Generic versus branded: court rules on drug substitution legislation

A recent Maritime and Commercial High Court decision has exposed a potential incompatibility between Danish patent legislation and a medicinal substitution act which was implemented to minimise the costs of medicine for consumers and the government.

The medicinal substitution act, which is administered by pharmacies in Denmark, states that if a doctor prescribes a certain medicine with an active substance the pharmacy is legally bound to offer the consumer the most inexpensive comparable medicine with the same active substance. This means that if there are generic drugs on the market with the equivalent active substance, the pharmacist must offer the consumer the cheapest one.

However, a recent case brought by a branded drug manufacturer has highlighted an apparent flaw in the legislation, resulting in pharmacists being forced by law to infringe valid Danish patent protection.

The branded drug manufacturer had patented an active substance used to treat specific conditions, but the patent protection for that active substance had lapsed. As a result, a generic drug manufacturer began to produce a generic drug with the same active substance and received a marketing authorisation for the generic drug used to treat the specific condition.

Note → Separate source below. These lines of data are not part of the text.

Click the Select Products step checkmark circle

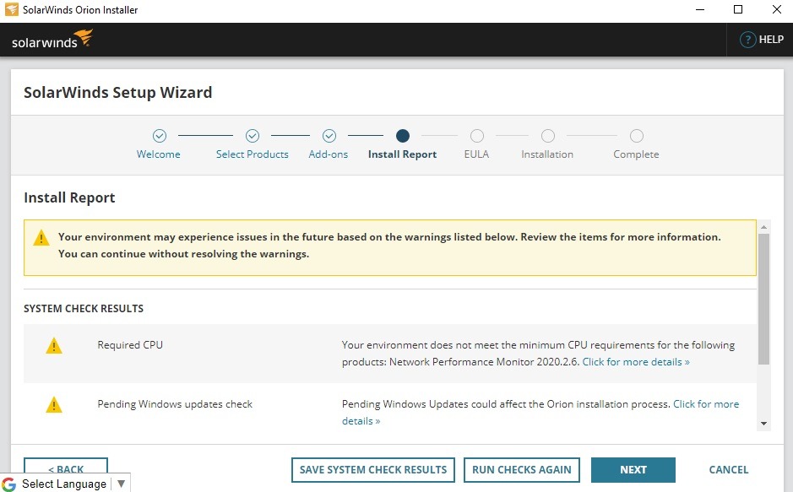tap(252, 136)
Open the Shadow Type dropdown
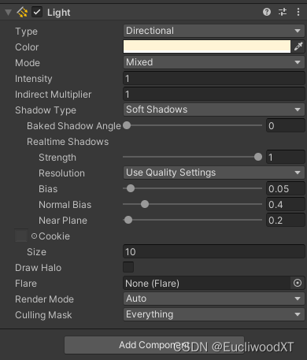The height and width of the screenshot is (360, 307). tap(214, 109)
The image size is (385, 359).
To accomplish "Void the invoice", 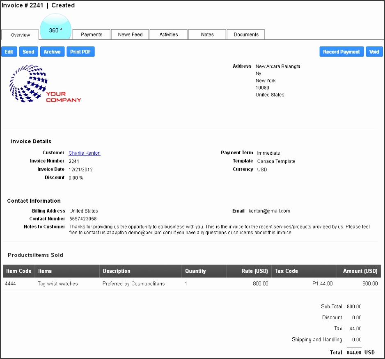I will [x=374, y=52].
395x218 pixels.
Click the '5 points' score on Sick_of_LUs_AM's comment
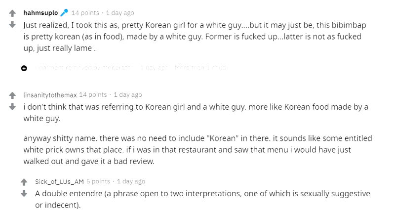tap(98, 182)
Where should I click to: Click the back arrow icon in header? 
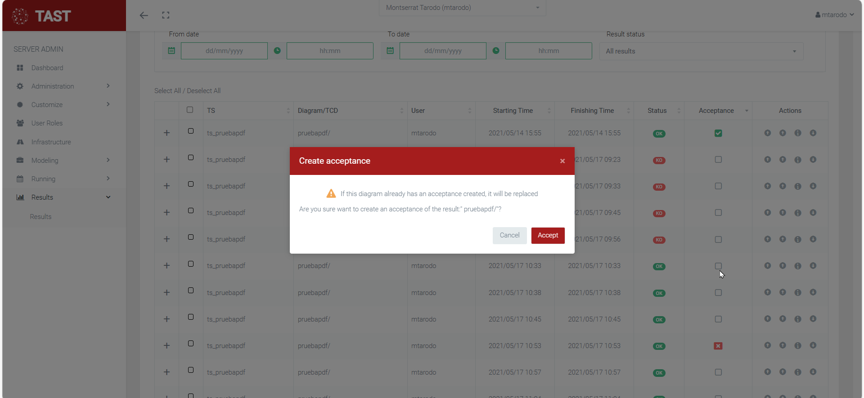[x=144, y=15]
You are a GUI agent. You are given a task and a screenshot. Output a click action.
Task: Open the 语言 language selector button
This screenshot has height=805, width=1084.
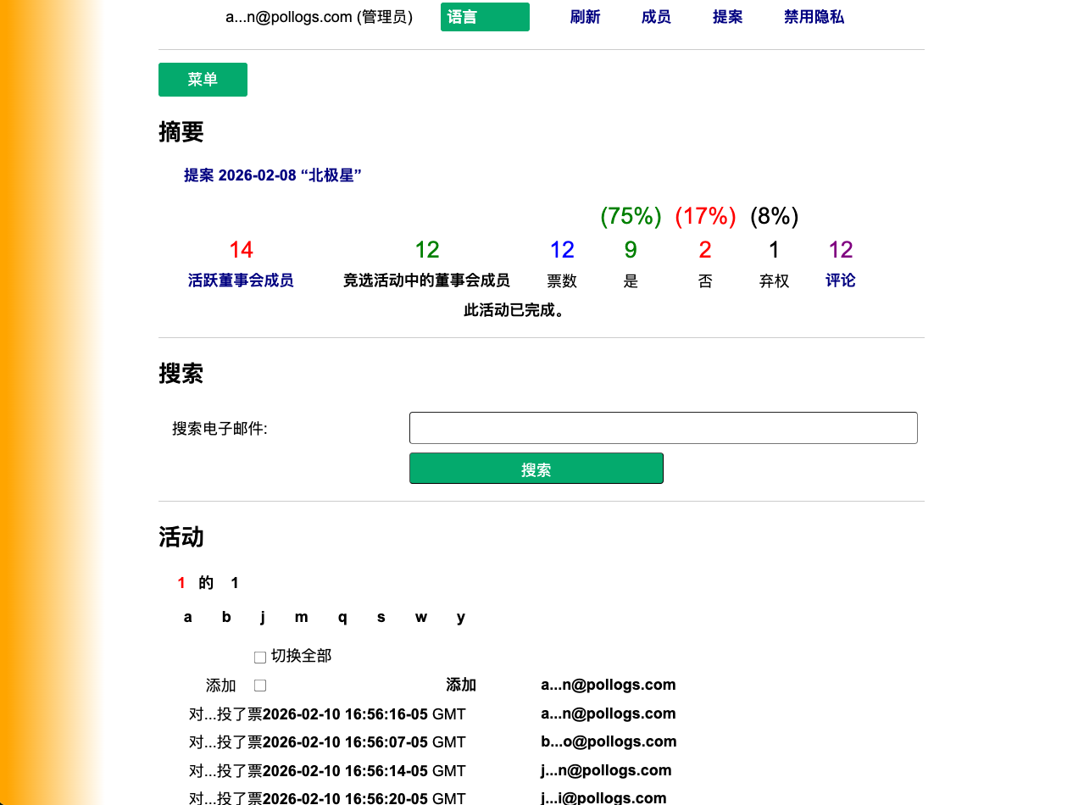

In the meantime, the branded drug manufacturer had obtained valid patent protection in Europe and Denmark for a second medical use for the active substance to treat a further condition, where the patent defined the protection using a 'Swiss-type' claim and the patent rights thus extended beyond the lifetime of the original patent. Such protection is both valid and allowable in Denmark, and therefore the patent's validity has not been challenged before the Danish courts.

The Danish drug substitution legislation states that the substitution principle is based on the active ingredient of the generic drug, thus forcing Danish pharmacists to offer the consumer the generic drug if a doctor has prescribed the original drug for the treatment of the additional condition.

Both the generic drug manufacturer and the branded drug manufacturer were aware of this flaw in the legislation, and notified the Danish Health and Medicines Authority and the pharmacists that substitution of the original drug with the generic drug for the additional condition would infringe the second medical use patent.

However, the Danish Health and Medicines Authority could not suspend the application of the act. This meant that even if all of the parties were aware of possible patent infringement, there was no way to prevent the substitution of the branded drug with the generic drug.

Therefore, the branded drug manufacturer was forced to file a petition for preliminary injunction against all Danish pharmacies in order to try to prevent the generic drug being used as a substitute when a doctor prescribed the branded drug for the treatment of the additional condition.

The Maritime and Commercial High Court awarded the branded company a preliminary injunction against Danish pharmacies as it was clear that the substitution of the branded drug with the generic drug for the additional treatment infringed a valid patent.

However, the court cleared the generic drug manufacturer of any wrongdoing as it had undertaken all actions possible to try to prevent substitution of the branded drug for the additional condition. Further, Danish legislation provides that a government agency cannot be liable for patent infringement, and therefore the Danish Health and Medicines Authority could not be party in the proceedings. However, as the pharmacists were forced by law to substitute the branded drug with a generic drug, they were the only parties in the chain that could prevent infringement from taking place.

As an aside, the court commented on the incompatibility of the medical substitution legislation and the patent legislation, but stated that it was not competent to comment on whether the medicine substitution legislation was contrary to the Danish Patent Act. The court opined that this question had to be answered in separate proceedings raised by the branded drug manufacturer against the Danish government.